**Instructions to follow**. Could you turn the stretch of records from the line containing "Task: Pick the list item ALCHINI" through the line containing "Action: (x=127, y=435)" into a numbered list with one line per number, leaving out blank lines?

Entries showing where items appear:
^^^^
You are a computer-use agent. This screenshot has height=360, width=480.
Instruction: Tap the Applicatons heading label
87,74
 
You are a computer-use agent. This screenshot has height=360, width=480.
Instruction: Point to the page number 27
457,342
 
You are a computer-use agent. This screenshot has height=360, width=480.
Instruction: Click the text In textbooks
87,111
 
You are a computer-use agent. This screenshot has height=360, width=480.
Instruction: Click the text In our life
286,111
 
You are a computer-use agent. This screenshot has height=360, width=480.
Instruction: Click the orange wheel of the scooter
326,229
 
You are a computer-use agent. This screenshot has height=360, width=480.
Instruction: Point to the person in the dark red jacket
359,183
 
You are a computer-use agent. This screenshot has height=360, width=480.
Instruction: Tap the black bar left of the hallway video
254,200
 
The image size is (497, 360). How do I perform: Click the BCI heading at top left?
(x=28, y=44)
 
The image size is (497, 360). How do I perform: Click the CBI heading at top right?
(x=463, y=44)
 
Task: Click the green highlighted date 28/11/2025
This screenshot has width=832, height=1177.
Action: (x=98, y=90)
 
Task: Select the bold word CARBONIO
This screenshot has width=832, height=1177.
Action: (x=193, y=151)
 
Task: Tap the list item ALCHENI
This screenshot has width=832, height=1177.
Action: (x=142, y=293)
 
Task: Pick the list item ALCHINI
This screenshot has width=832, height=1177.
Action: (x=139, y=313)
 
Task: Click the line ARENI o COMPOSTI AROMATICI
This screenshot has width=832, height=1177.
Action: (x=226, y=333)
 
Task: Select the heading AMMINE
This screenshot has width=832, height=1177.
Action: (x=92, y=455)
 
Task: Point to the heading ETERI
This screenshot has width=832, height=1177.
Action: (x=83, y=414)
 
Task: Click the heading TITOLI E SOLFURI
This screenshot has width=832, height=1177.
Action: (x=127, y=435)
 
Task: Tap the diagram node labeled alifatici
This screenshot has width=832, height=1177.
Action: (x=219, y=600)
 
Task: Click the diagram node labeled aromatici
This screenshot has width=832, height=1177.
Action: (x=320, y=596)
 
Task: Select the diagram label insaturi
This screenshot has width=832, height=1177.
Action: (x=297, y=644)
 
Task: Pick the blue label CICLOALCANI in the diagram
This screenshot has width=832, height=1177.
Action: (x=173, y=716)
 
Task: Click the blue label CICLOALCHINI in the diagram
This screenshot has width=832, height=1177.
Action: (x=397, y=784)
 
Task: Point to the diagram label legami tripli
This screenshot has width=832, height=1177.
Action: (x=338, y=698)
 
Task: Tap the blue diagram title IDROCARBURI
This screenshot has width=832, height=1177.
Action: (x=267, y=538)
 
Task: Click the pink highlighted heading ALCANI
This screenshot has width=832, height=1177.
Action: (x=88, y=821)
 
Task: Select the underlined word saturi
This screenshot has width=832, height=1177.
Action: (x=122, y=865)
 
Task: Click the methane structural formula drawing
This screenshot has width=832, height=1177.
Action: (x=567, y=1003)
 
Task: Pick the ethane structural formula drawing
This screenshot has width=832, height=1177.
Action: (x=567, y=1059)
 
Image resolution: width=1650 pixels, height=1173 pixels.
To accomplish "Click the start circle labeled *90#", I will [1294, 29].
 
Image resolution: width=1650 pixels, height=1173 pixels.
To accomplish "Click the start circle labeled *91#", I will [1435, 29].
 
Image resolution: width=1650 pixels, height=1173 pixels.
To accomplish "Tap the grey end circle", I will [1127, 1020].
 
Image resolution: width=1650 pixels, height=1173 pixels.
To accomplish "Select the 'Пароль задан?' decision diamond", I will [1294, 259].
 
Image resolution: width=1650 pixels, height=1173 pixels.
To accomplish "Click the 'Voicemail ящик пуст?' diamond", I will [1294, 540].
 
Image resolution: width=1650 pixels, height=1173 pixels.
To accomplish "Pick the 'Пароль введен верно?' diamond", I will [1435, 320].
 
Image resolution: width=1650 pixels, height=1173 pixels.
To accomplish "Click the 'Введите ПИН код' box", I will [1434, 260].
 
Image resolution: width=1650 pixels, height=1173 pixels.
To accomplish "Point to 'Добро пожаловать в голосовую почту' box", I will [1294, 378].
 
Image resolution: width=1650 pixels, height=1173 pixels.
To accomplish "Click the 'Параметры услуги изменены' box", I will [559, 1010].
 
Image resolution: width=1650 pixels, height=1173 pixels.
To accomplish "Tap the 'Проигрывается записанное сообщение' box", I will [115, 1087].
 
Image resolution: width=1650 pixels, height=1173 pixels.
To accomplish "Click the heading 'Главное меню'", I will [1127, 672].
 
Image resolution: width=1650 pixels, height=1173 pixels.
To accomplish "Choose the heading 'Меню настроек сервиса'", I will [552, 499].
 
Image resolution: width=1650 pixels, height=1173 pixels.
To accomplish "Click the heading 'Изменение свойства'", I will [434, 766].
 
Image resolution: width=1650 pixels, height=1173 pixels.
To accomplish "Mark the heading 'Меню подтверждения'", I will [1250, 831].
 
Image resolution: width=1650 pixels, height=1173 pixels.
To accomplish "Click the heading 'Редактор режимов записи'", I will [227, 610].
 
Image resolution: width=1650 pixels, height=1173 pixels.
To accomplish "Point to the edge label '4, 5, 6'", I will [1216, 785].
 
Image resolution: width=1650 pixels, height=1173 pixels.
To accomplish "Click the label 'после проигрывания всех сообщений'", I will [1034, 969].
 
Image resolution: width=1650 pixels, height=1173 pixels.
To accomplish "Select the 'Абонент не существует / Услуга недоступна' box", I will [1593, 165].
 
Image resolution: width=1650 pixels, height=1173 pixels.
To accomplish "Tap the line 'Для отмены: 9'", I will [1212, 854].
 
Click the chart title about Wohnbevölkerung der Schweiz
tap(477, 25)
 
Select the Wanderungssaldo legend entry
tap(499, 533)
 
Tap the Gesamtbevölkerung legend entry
^^^^
**Reply**.
1. Task: Pick the list item ALCHINI
2. This screenshot has width=832, height=1177.
3. Action: (x=139, y=313)
4. Task: Click the line ARENI o COMPOSTI AROMATICI
5. This screenshot has width=832, height=1177.
6. Action: (x=226, y=333)
7. Task: Select the heading AMMINE
8. This screenshot has width=832, height=1177.
9. Action: (x=92, y=455)
10. Task: Point to the heading ETERI
11. This screenshot has width=832, height=1177.
12. Action: (x=83, y=414)
13. Task: Click the heading TITOLI E SOLFURI
14. This screenshot has width=832, height=1177.
15. Action: (x=127, y=435)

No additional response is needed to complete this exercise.